Ah, but there is a difference between a democracy and a stock corporation.
There are many differences:
1) If you don't like how a stock corporation conducts itself, you're free to dump their stock and refuse to do business with them. A democracy, on the other hand, will cheerfully commit horrible atrocities in your name and on your dime, whether you like it or not.
2) If you try to compete with a stock corporation, you may or may not be financially successful, depending on the circumstances. However, if you try to compete with a democracy (for example, in the areas of security provision, delivery of first-class mail, issuance of currency, etc.), you will be forcefully shut down.
3) The agents of a democracy can do whatever they like to you, usually without consequence. Between police and military forces, they murder thousands of innocent people per year, with no more than an "oops, our bad", and usually not even that. The agents of a typical stock corporation, on the other hand, are held to a roughly similar standard of behavior as the rest of us.
I could go on, but hopefully you get the idea.
Plus, how does the power to regulate make the government a monopoly? It's derived in law, not in bank account. If the government took on the project itself and refused to allow competition, you might have a point. But we have the opposite situation here: monopoly status is indirectly or directly conferred upon otherwise normal companies, as is done with the USPS, and people are saying, why bother "regulating" if it just results in special treatment and handouts? Why not actually regulate, so that there is some semblance of competition, which is supposed to be a main benefit of privatization?
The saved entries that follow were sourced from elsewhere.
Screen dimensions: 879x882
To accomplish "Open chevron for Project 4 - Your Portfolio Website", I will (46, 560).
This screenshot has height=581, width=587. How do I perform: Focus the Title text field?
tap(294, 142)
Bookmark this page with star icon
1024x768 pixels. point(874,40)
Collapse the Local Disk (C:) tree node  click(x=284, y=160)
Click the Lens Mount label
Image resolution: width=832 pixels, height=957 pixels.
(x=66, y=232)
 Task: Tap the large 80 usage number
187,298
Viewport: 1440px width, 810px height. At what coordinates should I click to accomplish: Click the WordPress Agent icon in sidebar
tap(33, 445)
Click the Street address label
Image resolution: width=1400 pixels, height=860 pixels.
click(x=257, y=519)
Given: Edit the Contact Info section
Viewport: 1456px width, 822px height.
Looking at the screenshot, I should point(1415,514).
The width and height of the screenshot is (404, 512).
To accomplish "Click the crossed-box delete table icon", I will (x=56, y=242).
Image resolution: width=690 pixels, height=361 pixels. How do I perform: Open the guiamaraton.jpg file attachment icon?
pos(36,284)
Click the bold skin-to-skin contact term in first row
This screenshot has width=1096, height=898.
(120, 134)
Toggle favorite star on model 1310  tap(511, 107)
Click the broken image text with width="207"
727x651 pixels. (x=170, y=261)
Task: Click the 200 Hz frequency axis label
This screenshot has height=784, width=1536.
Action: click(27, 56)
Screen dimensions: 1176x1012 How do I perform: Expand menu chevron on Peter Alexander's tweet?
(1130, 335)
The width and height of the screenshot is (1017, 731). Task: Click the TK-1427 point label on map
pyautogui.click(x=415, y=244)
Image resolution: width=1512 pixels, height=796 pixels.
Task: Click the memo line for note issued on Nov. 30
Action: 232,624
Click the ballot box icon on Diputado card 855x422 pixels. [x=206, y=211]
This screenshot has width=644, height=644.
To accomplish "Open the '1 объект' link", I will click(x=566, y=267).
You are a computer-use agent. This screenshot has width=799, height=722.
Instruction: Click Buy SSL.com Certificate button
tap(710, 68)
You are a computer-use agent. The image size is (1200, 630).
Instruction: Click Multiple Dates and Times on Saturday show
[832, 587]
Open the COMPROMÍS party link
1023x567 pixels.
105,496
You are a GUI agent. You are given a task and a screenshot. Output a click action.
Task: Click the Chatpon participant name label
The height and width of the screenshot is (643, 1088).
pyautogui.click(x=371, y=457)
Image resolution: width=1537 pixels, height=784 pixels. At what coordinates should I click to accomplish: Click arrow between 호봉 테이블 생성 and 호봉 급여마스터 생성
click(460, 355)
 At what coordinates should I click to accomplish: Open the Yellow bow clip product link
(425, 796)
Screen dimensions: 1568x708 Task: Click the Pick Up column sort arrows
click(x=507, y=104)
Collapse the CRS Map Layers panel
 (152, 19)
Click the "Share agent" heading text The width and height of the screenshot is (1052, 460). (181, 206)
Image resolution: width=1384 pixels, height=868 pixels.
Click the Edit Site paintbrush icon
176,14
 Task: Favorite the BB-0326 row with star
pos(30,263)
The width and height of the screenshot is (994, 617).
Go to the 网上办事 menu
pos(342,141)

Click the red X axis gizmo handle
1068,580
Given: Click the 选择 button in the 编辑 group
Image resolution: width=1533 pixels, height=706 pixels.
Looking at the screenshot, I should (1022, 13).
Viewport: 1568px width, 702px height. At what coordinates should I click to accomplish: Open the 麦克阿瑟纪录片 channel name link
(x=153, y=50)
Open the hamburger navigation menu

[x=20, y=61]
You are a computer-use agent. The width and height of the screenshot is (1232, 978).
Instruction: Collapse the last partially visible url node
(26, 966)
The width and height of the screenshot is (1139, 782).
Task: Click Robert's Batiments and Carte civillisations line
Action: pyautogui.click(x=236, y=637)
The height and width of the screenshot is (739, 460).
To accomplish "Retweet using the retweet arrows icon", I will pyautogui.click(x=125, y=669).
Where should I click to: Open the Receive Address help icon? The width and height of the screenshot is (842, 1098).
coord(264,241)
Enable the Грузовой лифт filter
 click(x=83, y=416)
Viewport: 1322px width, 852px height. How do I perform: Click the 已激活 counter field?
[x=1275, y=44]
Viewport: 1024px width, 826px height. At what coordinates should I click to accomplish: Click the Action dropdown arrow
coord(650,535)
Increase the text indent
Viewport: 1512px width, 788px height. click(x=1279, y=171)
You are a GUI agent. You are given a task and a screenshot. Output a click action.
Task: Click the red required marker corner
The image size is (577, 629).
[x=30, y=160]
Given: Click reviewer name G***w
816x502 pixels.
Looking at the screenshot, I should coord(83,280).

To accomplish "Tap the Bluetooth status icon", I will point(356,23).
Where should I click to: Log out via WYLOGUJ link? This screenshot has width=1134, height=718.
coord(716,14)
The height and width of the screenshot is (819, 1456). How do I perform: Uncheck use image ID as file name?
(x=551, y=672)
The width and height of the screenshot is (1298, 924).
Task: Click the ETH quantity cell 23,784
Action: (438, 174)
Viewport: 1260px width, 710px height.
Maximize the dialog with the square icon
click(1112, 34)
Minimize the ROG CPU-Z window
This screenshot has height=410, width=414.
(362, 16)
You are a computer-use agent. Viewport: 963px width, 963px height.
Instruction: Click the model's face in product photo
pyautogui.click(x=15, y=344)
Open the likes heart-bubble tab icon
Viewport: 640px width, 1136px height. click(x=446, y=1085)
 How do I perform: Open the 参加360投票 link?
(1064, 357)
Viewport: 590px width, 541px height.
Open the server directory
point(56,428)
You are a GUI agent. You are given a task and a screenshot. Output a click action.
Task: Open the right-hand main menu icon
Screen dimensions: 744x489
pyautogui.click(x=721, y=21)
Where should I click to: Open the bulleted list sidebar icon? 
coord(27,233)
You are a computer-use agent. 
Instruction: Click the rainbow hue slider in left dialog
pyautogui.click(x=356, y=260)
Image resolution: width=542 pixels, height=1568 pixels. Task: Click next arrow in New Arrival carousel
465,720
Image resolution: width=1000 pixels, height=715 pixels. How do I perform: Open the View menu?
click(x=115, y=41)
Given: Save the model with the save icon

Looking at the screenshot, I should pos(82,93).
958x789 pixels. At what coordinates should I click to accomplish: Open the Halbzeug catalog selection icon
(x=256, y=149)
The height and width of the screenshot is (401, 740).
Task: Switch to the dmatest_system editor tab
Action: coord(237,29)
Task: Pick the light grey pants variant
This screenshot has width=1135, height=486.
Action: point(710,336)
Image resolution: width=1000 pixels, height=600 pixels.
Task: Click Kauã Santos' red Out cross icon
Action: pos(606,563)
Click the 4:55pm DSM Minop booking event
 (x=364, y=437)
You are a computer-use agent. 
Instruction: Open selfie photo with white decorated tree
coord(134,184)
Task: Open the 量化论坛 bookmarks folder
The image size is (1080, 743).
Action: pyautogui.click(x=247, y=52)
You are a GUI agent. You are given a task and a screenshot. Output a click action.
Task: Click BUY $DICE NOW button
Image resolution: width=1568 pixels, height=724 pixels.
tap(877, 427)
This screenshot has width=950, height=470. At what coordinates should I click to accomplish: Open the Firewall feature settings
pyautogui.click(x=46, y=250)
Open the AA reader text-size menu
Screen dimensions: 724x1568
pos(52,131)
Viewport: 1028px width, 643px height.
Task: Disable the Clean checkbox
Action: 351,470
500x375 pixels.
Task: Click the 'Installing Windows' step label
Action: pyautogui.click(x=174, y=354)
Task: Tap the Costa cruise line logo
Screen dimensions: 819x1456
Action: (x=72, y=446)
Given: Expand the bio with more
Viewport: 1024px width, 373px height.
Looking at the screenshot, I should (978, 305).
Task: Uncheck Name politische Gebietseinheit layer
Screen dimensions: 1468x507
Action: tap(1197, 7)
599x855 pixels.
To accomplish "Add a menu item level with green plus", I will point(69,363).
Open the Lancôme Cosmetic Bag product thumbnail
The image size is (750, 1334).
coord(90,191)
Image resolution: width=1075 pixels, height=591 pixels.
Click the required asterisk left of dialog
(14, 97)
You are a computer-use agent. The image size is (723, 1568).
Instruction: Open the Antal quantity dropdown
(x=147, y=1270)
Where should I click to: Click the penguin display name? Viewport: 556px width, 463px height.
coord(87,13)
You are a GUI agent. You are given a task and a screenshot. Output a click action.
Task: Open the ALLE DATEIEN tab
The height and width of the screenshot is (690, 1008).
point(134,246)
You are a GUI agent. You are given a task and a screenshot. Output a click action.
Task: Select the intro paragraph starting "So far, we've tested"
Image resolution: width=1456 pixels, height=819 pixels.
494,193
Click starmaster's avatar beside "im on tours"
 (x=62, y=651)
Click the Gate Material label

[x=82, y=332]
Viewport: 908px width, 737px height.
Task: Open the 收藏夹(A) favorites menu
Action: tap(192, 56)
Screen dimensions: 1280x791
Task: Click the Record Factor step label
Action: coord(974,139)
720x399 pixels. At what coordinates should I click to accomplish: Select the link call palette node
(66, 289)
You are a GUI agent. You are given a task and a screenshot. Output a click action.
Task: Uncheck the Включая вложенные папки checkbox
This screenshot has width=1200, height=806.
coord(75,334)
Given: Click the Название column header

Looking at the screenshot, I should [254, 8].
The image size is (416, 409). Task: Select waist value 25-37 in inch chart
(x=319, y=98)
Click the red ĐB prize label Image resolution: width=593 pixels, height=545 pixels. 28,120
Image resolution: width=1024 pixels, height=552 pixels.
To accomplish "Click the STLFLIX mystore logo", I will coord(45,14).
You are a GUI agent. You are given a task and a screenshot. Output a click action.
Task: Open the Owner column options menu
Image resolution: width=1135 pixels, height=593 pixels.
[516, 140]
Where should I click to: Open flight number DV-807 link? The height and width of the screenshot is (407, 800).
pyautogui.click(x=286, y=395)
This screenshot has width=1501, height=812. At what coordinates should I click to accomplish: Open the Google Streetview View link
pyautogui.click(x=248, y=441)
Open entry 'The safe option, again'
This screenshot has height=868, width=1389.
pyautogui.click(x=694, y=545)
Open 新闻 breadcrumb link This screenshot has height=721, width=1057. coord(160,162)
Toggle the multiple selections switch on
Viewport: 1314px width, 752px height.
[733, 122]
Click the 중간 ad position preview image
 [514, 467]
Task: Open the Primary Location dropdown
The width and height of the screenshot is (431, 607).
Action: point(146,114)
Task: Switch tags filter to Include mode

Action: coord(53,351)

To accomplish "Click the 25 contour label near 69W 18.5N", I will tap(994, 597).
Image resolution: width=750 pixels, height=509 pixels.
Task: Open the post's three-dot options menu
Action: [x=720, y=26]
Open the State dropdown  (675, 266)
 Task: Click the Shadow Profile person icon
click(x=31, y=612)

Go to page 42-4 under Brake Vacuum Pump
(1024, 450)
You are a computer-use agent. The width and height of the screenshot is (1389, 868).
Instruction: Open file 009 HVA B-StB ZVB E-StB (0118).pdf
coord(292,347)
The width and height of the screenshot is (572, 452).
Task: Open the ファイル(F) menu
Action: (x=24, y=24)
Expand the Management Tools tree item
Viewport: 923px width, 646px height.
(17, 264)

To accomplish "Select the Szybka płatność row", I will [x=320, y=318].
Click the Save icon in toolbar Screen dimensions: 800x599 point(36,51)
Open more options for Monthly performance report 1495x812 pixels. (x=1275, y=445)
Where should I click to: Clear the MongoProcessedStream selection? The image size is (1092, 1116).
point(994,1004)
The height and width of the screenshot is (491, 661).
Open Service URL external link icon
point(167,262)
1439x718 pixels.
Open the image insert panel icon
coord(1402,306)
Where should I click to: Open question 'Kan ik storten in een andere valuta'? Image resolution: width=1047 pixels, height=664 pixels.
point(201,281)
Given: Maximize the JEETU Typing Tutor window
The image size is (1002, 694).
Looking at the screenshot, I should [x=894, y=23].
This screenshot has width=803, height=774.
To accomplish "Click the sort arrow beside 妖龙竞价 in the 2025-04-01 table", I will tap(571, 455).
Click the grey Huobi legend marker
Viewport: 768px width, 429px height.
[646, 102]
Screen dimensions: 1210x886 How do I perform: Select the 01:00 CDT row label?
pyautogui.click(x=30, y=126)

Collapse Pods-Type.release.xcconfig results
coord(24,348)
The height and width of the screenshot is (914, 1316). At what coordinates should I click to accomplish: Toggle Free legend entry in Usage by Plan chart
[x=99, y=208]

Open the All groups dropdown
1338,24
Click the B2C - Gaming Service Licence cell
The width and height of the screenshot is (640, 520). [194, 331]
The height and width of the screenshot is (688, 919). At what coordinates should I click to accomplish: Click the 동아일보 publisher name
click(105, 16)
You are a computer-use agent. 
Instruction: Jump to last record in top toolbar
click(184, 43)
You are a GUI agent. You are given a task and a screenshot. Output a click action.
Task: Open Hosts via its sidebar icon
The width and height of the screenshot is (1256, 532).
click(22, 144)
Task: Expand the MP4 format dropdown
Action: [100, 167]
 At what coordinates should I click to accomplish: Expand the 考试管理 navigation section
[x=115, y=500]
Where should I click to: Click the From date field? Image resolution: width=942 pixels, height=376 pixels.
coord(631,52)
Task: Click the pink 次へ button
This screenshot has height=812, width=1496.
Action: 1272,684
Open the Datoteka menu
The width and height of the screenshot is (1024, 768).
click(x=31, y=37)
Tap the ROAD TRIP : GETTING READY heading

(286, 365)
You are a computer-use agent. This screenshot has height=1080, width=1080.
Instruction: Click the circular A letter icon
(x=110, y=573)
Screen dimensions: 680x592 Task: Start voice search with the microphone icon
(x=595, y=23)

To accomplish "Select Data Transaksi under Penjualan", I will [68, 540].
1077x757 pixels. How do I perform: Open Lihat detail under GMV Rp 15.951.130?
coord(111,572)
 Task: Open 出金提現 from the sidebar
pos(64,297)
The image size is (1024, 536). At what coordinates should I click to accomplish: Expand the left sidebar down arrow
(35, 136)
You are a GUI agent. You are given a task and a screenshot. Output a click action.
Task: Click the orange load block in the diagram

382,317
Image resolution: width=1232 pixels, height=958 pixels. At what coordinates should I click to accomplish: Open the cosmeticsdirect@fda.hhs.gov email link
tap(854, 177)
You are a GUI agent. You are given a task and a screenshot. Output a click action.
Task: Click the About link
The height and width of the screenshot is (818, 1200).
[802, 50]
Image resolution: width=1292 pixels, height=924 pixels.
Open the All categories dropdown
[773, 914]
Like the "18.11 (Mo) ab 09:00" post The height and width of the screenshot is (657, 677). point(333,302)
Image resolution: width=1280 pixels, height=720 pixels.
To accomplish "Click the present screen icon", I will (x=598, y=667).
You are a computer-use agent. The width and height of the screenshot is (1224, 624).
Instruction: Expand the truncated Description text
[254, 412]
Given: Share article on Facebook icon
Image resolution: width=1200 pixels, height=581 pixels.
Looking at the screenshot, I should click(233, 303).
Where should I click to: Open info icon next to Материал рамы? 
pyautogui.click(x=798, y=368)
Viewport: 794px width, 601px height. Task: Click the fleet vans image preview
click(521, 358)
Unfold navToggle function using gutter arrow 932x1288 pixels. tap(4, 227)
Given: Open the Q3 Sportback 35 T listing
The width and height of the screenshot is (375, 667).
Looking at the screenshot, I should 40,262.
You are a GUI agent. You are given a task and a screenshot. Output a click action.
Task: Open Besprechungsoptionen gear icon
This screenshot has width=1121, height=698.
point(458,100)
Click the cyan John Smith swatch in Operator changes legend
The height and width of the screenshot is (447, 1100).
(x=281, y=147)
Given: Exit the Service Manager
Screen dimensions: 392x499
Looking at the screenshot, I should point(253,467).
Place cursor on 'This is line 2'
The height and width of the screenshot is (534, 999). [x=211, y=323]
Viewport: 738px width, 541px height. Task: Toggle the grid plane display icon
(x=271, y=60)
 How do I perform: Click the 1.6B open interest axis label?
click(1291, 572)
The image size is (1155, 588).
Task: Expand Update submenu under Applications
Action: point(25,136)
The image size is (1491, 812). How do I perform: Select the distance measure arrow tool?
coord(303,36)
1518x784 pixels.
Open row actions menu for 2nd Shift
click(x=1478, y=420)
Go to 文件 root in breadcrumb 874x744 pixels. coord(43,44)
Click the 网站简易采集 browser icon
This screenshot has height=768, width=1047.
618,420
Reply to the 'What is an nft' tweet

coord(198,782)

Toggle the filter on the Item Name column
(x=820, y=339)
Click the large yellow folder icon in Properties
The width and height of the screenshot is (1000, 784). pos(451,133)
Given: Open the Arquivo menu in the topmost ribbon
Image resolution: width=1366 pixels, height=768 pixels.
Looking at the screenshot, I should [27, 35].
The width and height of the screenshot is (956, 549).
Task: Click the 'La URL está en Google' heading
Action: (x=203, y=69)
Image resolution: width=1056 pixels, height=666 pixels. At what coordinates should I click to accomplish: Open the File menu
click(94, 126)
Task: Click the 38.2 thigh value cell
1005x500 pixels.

A government is a monopoly, by definition. As long as a government exists, it will be disproportionately influenced by those who control large amounts of capital, and will provide them with special privileges at the expense of the rest of us. In terms of regulation, that means it's going to regulate in such a manner as to provide monopoly-level profits to its favored parties, intervening against them only where needed to keep the system stable.
The general public are akin to cattle, with the government and big business cooperating in order to milk us most efficiently. Our interests are secondary to this. The solution, then, lies not in calling for more (or "better") regulation, but in abolishing the government entirely.